[Stored dataset items]
· · · · ·

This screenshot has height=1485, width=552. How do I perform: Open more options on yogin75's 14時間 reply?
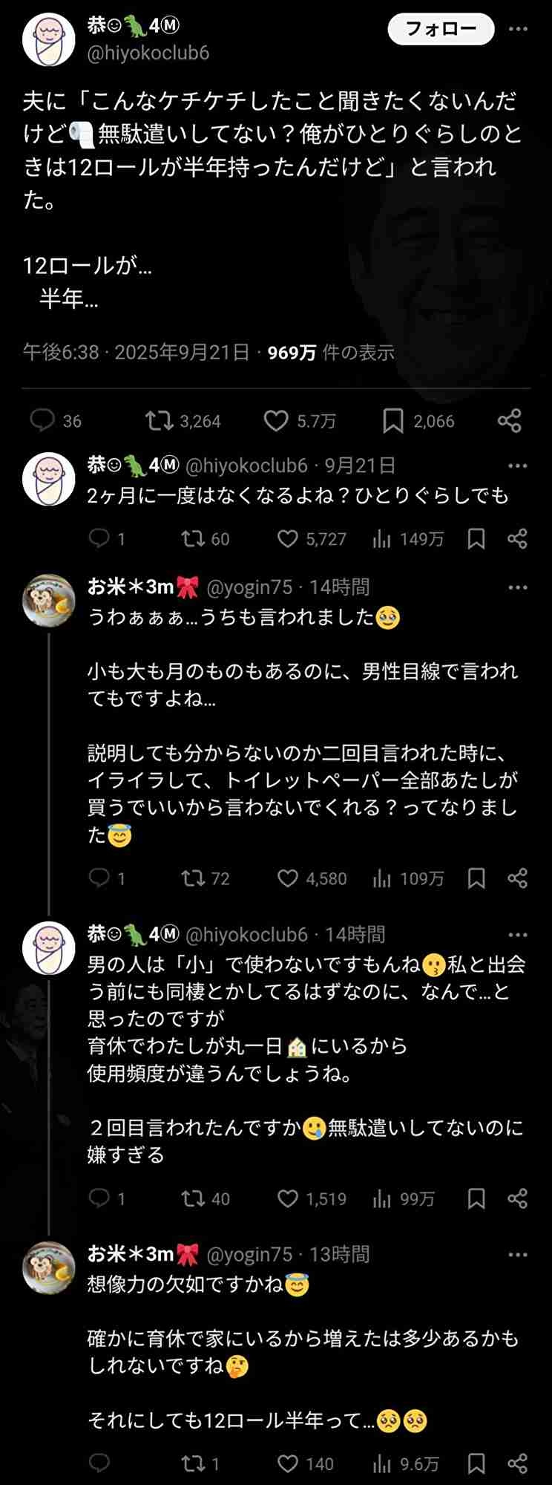pyautogui.click(x=517, y=587)
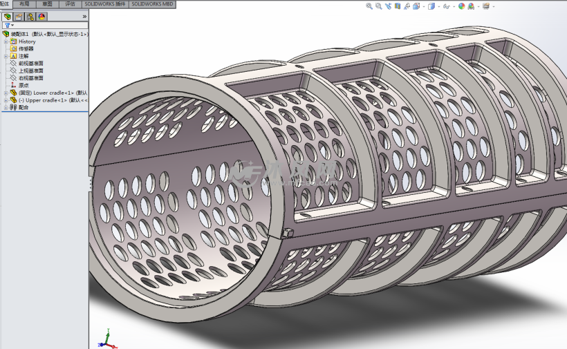This screenshot has width=567, height=349.
Task: Open the tree filter funnel dropdown
Action: [x=9, y=25]
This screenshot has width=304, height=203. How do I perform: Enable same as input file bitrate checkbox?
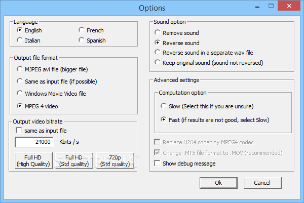click(19, 131)
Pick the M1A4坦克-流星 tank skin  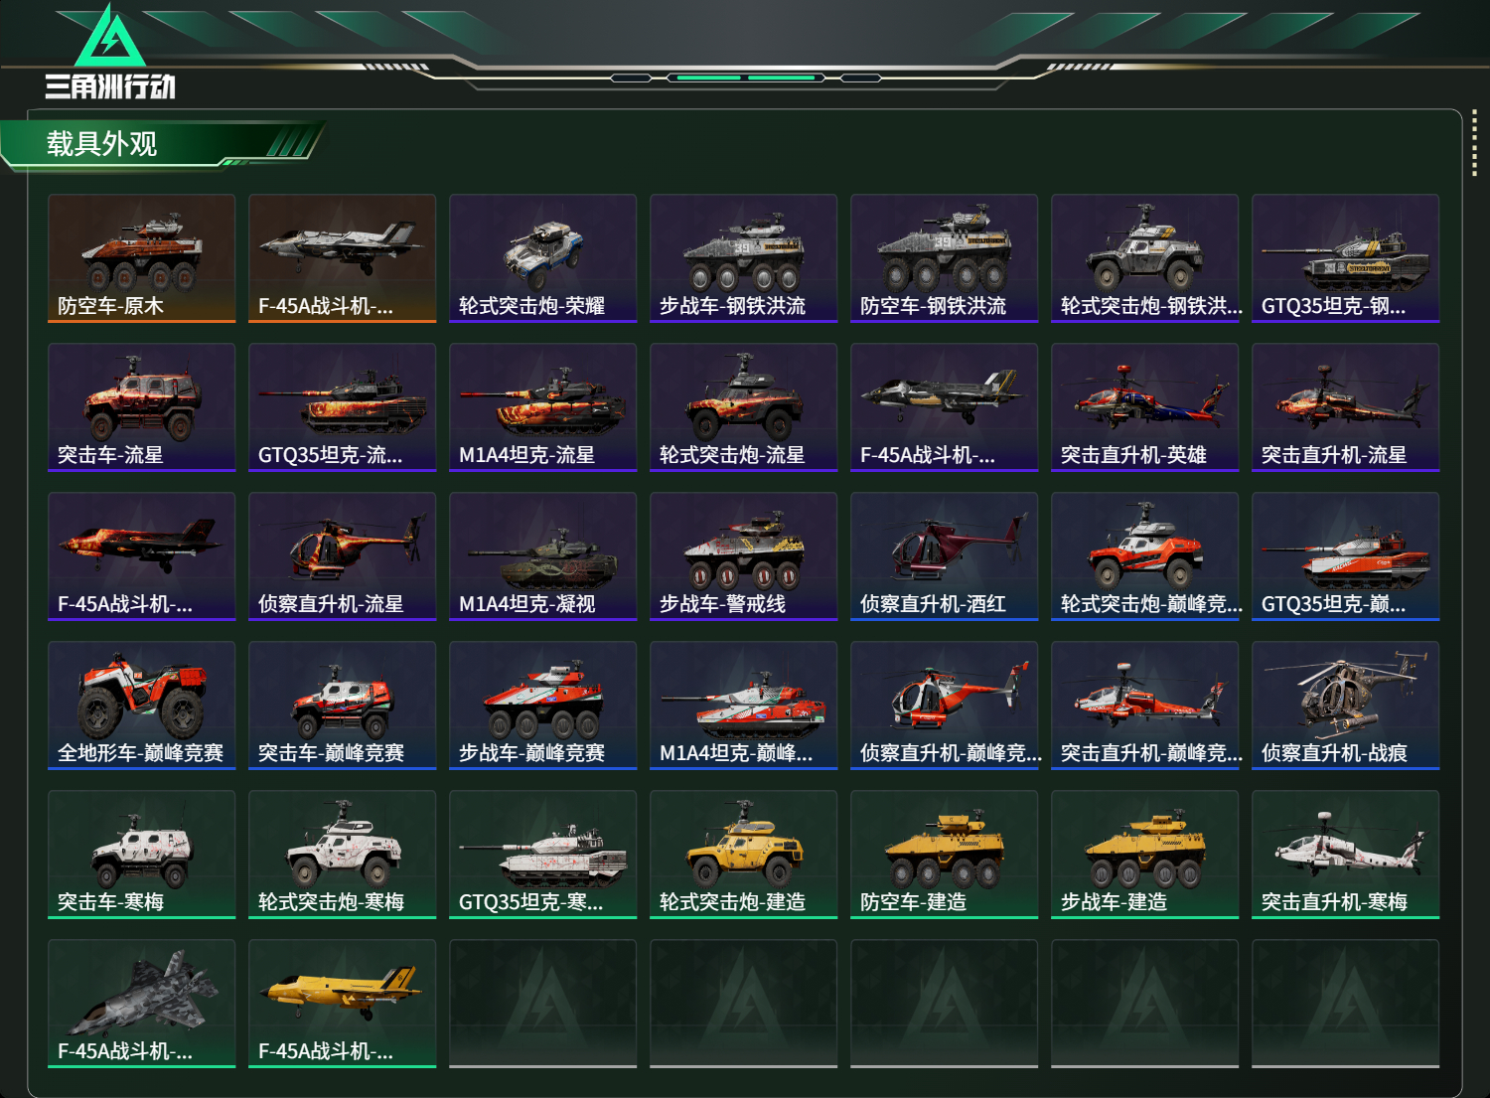point(543,407)
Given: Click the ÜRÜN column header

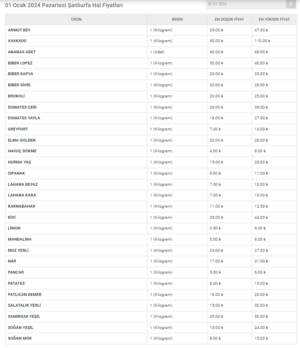Looking at the screenshot, I should 76,19.
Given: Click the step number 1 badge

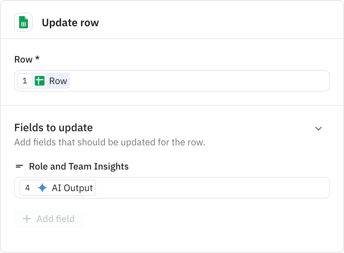Looking at the screenshot, I should 25,81.
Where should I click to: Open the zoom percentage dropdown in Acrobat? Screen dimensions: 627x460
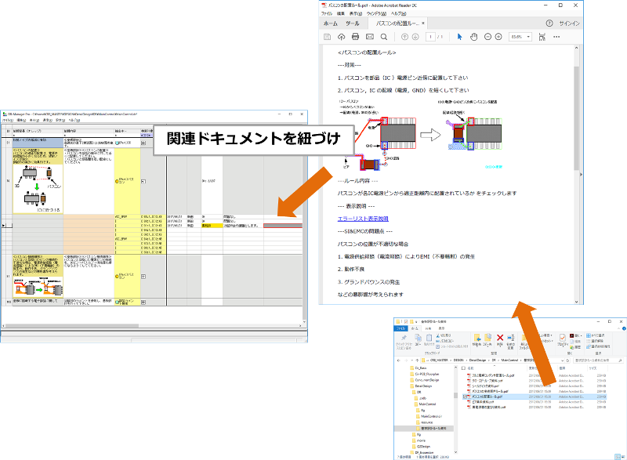527,37
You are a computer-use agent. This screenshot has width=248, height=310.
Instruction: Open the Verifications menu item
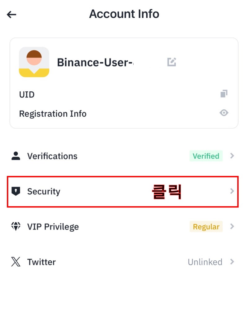[123, 156]
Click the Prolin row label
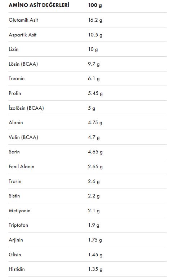 point(15,93)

· · · · ·

In the data above, find the line containing "Instruction: Open the Verifications menu item"; from there, please write out each line through the end, exactly, with the pictures omitted.

Instruction: Open the Verifications menu item
[123, 156]
Click the Prolin row label
 point(15,93)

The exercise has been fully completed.